### DATASET EXTRACT ###

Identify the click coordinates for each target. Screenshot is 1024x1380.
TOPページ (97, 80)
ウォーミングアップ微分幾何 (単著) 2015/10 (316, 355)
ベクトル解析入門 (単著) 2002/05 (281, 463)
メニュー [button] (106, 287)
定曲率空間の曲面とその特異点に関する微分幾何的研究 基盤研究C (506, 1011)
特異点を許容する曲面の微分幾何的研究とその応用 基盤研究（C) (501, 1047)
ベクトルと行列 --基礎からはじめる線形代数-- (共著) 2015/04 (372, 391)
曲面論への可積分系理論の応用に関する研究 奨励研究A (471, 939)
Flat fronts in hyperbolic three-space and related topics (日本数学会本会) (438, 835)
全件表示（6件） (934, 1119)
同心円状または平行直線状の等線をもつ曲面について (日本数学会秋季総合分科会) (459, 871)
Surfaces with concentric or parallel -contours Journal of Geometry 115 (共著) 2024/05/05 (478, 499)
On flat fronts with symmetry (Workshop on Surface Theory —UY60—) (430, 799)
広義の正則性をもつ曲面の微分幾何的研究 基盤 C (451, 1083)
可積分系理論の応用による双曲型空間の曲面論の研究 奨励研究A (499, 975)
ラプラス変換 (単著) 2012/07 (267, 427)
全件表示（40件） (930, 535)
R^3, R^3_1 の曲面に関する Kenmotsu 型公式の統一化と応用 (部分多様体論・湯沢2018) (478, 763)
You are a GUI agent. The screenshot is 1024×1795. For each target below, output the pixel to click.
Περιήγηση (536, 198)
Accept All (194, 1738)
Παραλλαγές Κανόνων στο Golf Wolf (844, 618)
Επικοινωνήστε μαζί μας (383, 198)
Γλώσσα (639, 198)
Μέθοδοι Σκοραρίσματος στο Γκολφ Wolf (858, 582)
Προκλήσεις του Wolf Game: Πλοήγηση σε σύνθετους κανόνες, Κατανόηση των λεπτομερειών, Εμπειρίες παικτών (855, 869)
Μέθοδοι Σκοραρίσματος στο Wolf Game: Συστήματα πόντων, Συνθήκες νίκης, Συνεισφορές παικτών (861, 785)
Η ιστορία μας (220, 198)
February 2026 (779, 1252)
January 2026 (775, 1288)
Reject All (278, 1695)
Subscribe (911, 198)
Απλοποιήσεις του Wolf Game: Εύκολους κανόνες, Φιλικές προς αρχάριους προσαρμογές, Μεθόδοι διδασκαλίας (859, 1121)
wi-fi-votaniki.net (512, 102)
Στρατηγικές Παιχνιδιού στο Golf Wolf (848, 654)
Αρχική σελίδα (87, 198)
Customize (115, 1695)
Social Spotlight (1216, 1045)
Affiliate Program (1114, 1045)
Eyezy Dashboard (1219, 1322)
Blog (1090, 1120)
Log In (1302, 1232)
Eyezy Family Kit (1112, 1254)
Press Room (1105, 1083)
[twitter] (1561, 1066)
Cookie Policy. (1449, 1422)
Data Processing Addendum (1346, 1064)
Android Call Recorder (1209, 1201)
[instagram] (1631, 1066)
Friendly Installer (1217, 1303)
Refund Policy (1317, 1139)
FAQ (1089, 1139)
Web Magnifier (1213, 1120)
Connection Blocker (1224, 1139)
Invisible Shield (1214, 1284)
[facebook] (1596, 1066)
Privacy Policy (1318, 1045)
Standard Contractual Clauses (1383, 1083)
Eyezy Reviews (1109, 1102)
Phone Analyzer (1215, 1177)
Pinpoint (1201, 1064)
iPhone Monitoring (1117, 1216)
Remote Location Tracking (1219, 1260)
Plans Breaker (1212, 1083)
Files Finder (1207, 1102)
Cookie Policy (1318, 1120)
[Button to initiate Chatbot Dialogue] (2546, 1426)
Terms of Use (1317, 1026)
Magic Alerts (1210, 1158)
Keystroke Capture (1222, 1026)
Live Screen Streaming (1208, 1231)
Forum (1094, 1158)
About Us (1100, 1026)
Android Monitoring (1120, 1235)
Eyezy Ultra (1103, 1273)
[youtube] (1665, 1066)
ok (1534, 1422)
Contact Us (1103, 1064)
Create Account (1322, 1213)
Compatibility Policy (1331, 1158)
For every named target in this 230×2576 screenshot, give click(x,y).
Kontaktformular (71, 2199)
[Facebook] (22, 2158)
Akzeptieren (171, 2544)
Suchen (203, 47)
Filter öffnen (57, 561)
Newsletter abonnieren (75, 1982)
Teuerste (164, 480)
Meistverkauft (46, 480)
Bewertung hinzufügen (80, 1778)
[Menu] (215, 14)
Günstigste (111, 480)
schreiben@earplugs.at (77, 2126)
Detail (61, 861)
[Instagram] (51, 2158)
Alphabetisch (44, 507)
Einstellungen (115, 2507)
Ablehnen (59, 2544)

###

## WORK TASK
The final stretch of the listing, from the line containing "schreiben@earplugs.at (77, 2126)" through its last line, both included, is to be output exactly and by itself.

## SOLUTION TO THE EXERCISE
schreiben@earplugs.at (77, 2126)
Detail (61, 861)
[Instagram] (51, 2158)
Alphabetisch (44, 507)
Einstellungen (115, 2507)
Ablehnen (59, 2544)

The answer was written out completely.